From all of the above, it may be concluded that the best compromise for lettuce yield, soil, and environmental results can be obtained by using a composting mixture with a low C/N ratio processed until maturation, such as the B2 compost. This compost also had N and P contents higher by 21.5 and 74.4 %, respectively, than those on average of the A mixtures, probably due to the highest amount of cattle manure in the composting mixture (Diacono et al. 2012).

Conclusion

Soil application of processed agro-industrial by-products may sustain crop production and soil fertility in Mediterranean soils, especially for vegetables which complete their cropping cycles in a relatively short period of time. This is particularly true in organic farming, since these amendments can contribute to closing the natural ecological cycles.

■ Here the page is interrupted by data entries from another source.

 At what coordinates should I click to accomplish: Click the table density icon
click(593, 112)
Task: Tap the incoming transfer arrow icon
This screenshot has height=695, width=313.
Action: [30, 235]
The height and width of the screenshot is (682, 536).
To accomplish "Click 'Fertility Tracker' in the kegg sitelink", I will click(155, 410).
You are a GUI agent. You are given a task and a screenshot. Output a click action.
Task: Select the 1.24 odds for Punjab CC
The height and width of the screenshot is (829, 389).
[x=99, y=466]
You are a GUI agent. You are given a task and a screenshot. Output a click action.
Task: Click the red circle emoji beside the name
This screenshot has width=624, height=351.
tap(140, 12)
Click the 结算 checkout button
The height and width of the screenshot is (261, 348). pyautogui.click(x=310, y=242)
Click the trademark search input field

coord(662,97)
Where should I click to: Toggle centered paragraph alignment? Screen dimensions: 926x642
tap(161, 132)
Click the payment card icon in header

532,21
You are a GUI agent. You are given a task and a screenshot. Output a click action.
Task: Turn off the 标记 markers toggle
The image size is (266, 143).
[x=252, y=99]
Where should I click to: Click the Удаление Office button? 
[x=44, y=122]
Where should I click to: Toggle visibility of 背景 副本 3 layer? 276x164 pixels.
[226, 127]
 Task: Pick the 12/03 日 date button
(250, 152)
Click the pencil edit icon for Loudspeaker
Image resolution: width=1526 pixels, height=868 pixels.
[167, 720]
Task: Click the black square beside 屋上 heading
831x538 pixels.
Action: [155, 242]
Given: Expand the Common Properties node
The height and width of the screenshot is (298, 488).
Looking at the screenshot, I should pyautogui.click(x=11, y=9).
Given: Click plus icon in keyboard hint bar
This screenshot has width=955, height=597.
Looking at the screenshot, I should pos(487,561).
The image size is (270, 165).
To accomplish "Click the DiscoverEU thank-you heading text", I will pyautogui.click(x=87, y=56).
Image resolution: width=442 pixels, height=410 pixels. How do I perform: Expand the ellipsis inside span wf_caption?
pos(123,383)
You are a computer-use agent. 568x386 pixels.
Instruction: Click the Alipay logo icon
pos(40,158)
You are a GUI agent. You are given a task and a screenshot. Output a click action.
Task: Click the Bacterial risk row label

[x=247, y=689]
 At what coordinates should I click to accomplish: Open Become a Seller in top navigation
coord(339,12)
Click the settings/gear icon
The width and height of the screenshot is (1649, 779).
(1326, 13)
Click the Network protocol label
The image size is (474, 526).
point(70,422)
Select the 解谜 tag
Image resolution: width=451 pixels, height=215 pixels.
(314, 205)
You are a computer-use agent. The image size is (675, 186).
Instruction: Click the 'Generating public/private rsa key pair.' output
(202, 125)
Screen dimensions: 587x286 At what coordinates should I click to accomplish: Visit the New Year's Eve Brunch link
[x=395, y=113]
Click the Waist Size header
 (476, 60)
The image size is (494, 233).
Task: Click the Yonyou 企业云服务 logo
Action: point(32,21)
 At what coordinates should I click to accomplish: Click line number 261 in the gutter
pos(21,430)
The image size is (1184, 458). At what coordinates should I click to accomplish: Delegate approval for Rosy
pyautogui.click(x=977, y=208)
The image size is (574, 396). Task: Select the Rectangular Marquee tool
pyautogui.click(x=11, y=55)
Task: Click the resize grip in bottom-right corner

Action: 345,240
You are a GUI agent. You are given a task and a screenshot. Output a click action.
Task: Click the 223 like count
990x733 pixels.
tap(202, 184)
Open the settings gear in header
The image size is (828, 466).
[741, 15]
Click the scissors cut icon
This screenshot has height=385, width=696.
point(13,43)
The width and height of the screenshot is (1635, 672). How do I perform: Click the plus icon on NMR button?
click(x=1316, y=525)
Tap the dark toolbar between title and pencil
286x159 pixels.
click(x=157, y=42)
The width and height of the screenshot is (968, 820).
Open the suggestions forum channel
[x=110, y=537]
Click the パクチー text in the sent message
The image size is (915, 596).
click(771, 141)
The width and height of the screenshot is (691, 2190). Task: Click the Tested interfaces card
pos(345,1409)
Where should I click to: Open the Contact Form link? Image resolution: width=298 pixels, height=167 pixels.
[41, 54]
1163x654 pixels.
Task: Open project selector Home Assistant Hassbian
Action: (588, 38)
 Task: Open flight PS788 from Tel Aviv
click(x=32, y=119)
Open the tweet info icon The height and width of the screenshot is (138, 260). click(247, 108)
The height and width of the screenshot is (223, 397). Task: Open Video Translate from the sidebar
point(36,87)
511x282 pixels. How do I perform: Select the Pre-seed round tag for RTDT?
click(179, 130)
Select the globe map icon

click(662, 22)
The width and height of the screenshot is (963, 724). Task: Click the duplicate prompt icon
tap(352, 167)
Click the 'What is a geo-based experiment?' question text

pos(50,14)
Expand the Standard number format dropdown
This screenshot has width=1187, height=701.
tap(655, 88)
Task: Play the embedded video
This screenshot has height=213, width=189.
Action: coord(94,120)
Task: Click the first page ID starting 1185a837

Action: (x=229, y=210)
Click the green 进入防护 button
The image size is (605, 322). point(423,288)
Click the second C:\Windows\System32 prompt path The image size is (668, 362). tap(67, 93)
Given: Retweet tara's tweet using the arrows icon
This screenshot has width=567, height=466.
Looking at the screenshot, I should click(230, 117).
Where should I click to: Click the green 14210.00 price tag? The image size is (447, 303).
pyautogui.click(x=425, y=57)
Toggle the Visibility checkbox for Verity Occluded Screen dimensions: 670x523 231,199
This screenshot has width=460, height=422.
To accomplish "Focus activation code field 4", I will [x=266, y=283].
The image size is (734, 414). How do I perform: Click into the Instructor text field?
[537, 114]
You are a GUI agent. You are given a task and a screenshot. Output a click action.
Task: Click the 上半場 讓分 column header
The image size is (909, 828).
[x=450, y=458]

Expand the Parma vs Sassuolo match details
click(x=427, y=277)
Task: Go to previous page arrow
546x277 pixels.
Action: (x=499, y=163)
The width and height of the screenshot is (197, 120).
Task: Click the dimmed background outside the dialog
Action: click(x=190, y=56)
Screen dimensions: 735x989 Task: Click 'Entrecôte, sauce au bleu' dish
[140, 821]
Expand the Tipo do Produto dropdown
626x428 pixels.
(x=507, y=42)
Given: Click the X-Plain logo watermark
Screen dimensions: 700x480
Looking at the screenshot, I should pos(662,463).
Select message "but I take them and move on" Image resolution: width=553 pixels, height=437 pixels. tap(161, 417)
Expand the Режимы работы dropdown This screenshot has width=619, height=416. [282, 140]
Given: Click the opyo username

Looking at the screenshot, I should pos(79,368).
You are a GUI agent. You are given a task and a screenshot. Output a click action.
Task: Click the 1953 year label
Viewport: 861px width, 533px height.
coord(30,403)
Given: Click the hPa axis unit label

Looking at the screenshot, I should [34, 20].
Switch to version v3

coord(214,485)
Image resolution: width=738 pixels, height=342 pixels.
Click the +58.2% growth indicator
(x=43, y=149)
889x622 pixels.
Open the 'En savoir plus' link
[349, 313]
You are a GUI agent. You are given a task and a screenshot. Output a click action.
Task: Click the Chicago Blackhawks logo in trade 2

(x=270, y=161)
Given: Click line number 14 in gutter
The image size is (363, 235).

The results of this research indicated that the use of mature compost from a mixture with a low C/N ratio (B2) appeared to be the most suitable for organic lettuce, which is characterized by its short growing period, since it gets a favorable trade-off among yield, product quality, N-use efficiency and environmental impact, particularly under Mediterranean conditions.

However, it is necessary to choose a good stage of maturity of the compost, to improve the fertilizing efficiency of composted agro-food residues in organic farming, as well as an appropriate C/N ratio as a compost starting requirement. Otherwise, the indiscriminate (total or) partial substitution of mineral N with organic N fertilizer may be non-sustainable.

Further studies are needed to evaluate long-term effects of the tested amendments, so to step up the awareness of the stakeholder community involved in organic lettuce cultivation on the need to choose appropriate organic fertilizers.